424B3


Filed Pursuant to Rule 424(b)(3)
File Number: 333-195081

PROSPECTUS SUPPLEMENT NO. 1
Prospectus Supplement No. 1 dated August 26, 2015
(Registration No. 333-195081)
IZEA, Inc.
This Prospectus Supplement supplements our Registration Statement on Form S-1 (Registration No. 333-195081), which is on file with the Securities and Exchange Commission. The Registration Statement relates, in part, to the resale of shares of our common stock issuable upon exercise of the warrants referred to in the Registration Statement by the selling stockholders named in the Registration Statement. As indicated in the Registration Statement, we will not receive any proceeds from the resale of the shares underlying the warrants but we will receive proceeds from the exercise of the warrants.
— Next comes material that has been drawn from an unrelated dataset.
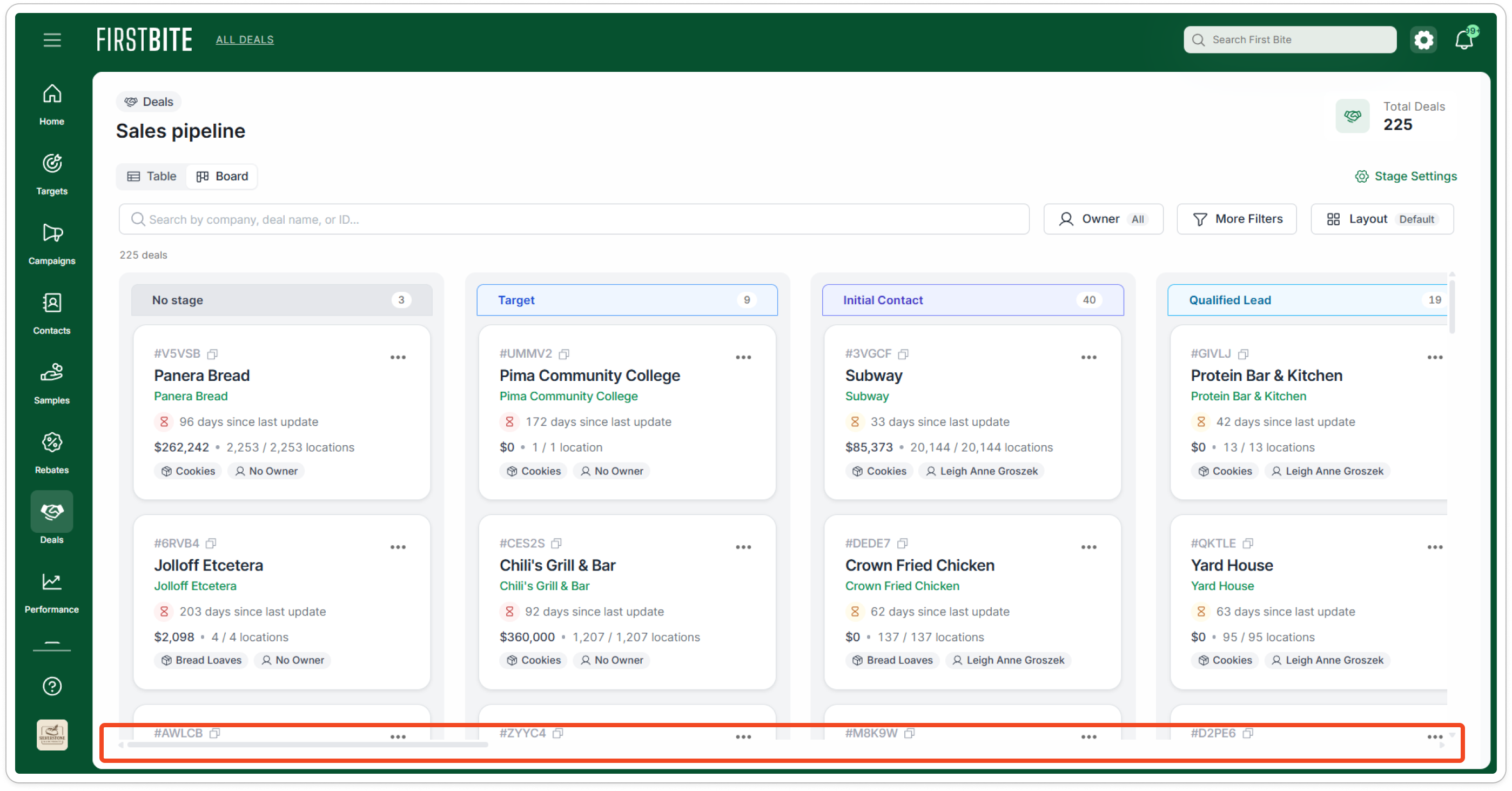This screenshot has height=791, width=1512.
Task: Copy the #V5VSB deal ID
Action: [212, 354]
This Prospectus Supplement is being filed to disclose changes in the exercise price of the 2013 Warrants (as hereinafter defined) and the 2014 Warrants (as hereinafter defined) under certain circumstances as well as other terms in the 2013 Warrants and 2014 Warrants. Accordingly, disclosures relating to the 2013 Warrants and the 2014 Warrants in various sections of the Registration Statement are superseded by the information below. You should read this Prospectus Supplement No. 1 together with the Registration Statement.
We provided notice to our holders of series A and series B warrants to purchase common stock issued in our August - September 2013 private placement (the “2013 Warrants”) and series A and series B warrants to purchase common stock issued in our February 2014 private placement (the “2014 Warrants” and, together with the 2013 Warrants, the “Warrants”) regarding the opportunity to exercise the Warrants at reduced exercise prices for a limited period. From July 20, 2015 until 11:59 p.m., Eastern time, on August 14, 2015, we offered a 25% discount on the warrant exercise prices to investors holding the 2013 Warrants and a 26% discount on the warrant exercise prices to investors holding the 2014 Warrants. If and to the extent a holder did not exercise its Warrants at the reduced exercise prices, the exercise prices of any unexercised Warrants remain at their original exercise prices of $0.25 and $0.50 per share for the series A and series B 2013 Warrants, respectively, and $0.35 and $0.50 per share for the series A and series B 2014 Warrants, respectively, until their stated expiration dates. As a result of the exercise of Warrants, we received $12,861,057 in gross cash proceeds through the exercise of Warrants to purchase 43,830,802 shares. Accordingly, as a result of the exercises, our outstanding shares of common stock increased to 104,002,308 shares as of August 17, 2015.
The following table summarizes the effect of the above transaction on our balance sheet data as of June 30, 2015:
 
As of June 30, 2015
 
Actual
(unaudited)
 
As Adjusted
(unaudited)
Cash and cash equivalents
$
2,525,809
 
 
$
15,386,866
Total assets
12,492,714
 
 
25,353,771
Warrant liability
5,458,909
 
 
0
Total liabilities
14,076,283
 
 
8,617,374
Total stockholders' (deficit) equity
(1,583,569)
)
 
16,736,397






The warrant exercise offer was made pursuant to the terms of Warrant Amendment and Exercise Agreements, dated July 20, 2015, entered into with holders owning more than 70% of our outstanding warrants issued in 2013 and 2014.
In exchange for the reduction in the warrant exercise price, the investors holding a majority of the 2014 Warrants agreed to amend the 2014 Warrants to remove the price-based anti-dilution adjustment provisions contained in those warrants. The removal of these provisions from the 2014 Warrants was intended to eliminate the negative accounting impact of the non-cash derivative liability on our GAAP financial statements related to those warrants.
Except for the temporarily reduced exercise prices and elimination of the anti-dilution adjustment provisions in the 2014 Warrants, the terms of the 2013 Warrants and 2014 Warrants remain unchanged.
Our common stock is quoted on the OTCQB marketplace under the symbol “IZEA.” On August 25, 2015, the closing price of our common stock was $0.41 per share.
Neither the U.S. Securities and Exchange Commission nor any state securities commission has approved or disapproved of these securities or passed upon the accuracy or adequacy of this Prospectus Supplement. Any representation to the contrary is a criminal offense.
The date of this Prospectus Supplement is August 26, 2015.